On occasion over the three-day meeting, the focus shifted to the host state of California as speakers offered their insights into the sagging housing market and recent policy initiatives that other states will watch in coming months. Ever the trendsetter, California is either implementing or considering new directions in health care, global warming, trade, and other issues.
NABE members and guests also took advantage of being in the City by the Bay as they enjoyed two evening receptions in the vibrant financial center. Winding up the meeting, several members and guests traveled to Napa Valley for a wine tasting and special dinner prepared as they watched and waited to be served.
Coverage of the annual meeting in this issue also includes these separate reports: “Transportation Infrastructure: What Do We Need? How Can We Pay for It?” by William Strauss; Health IT Options Hold Promise But Face Major Hurdles
by Devon Herrick; “International Financial Markets: Asset Trade and the World Reserve Currency” by Rajeev Dhawan; and “The Economics of the Wine Industry” by Chris Swann.
________________
The problem:
Answer these from the NABE annual meeting text:
(a) How many days did the meeting last?
(b) Where did several members and guests travel at the end of the meeting?
(c) Who wrote "The Economics of the Wine Industry"?

Supplied data:
________________
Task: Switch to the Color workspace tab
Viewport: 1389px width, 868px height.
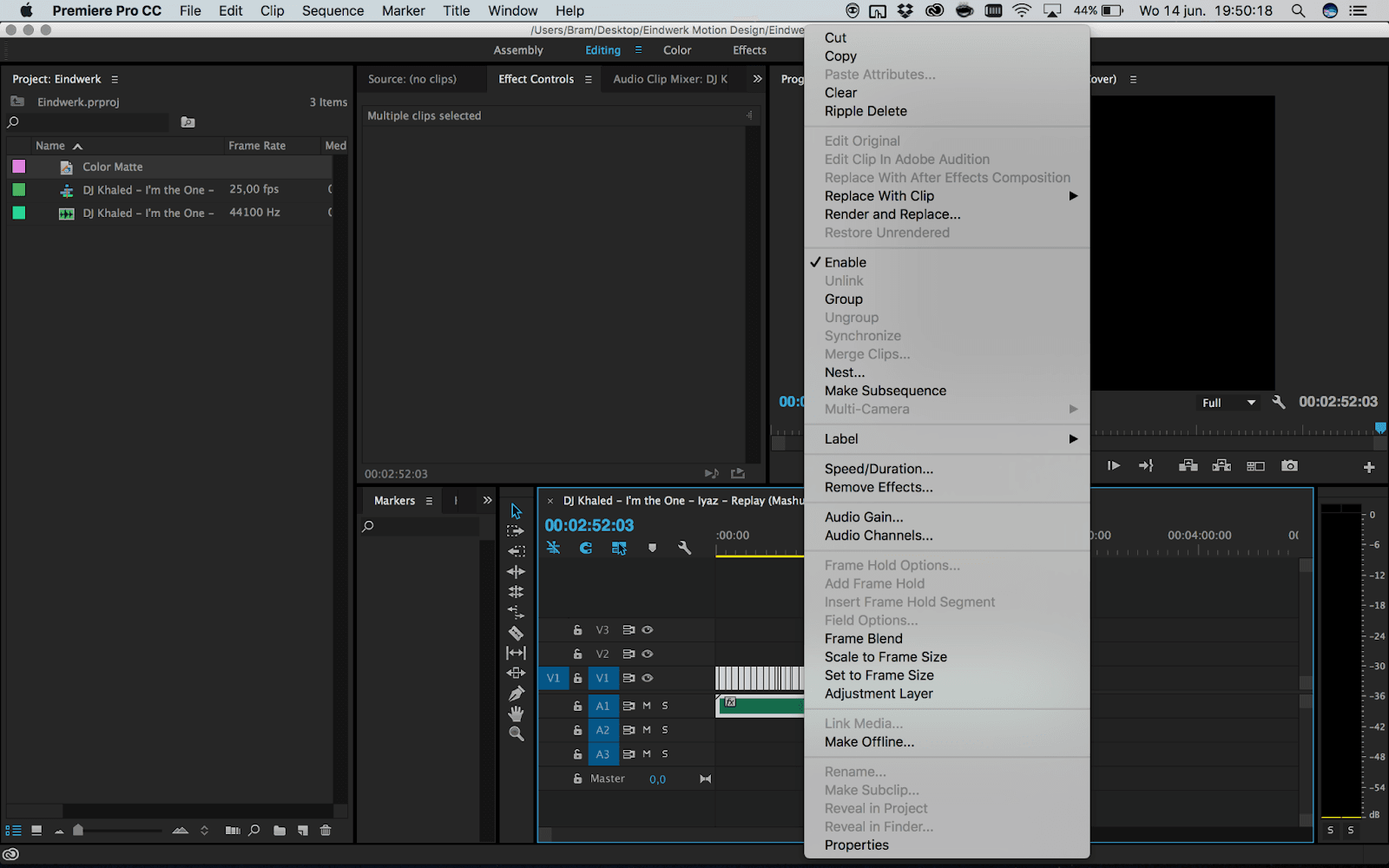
________________
Task response:
(a) Three days.
(b) Napa Valley.
(c) Chris Swann.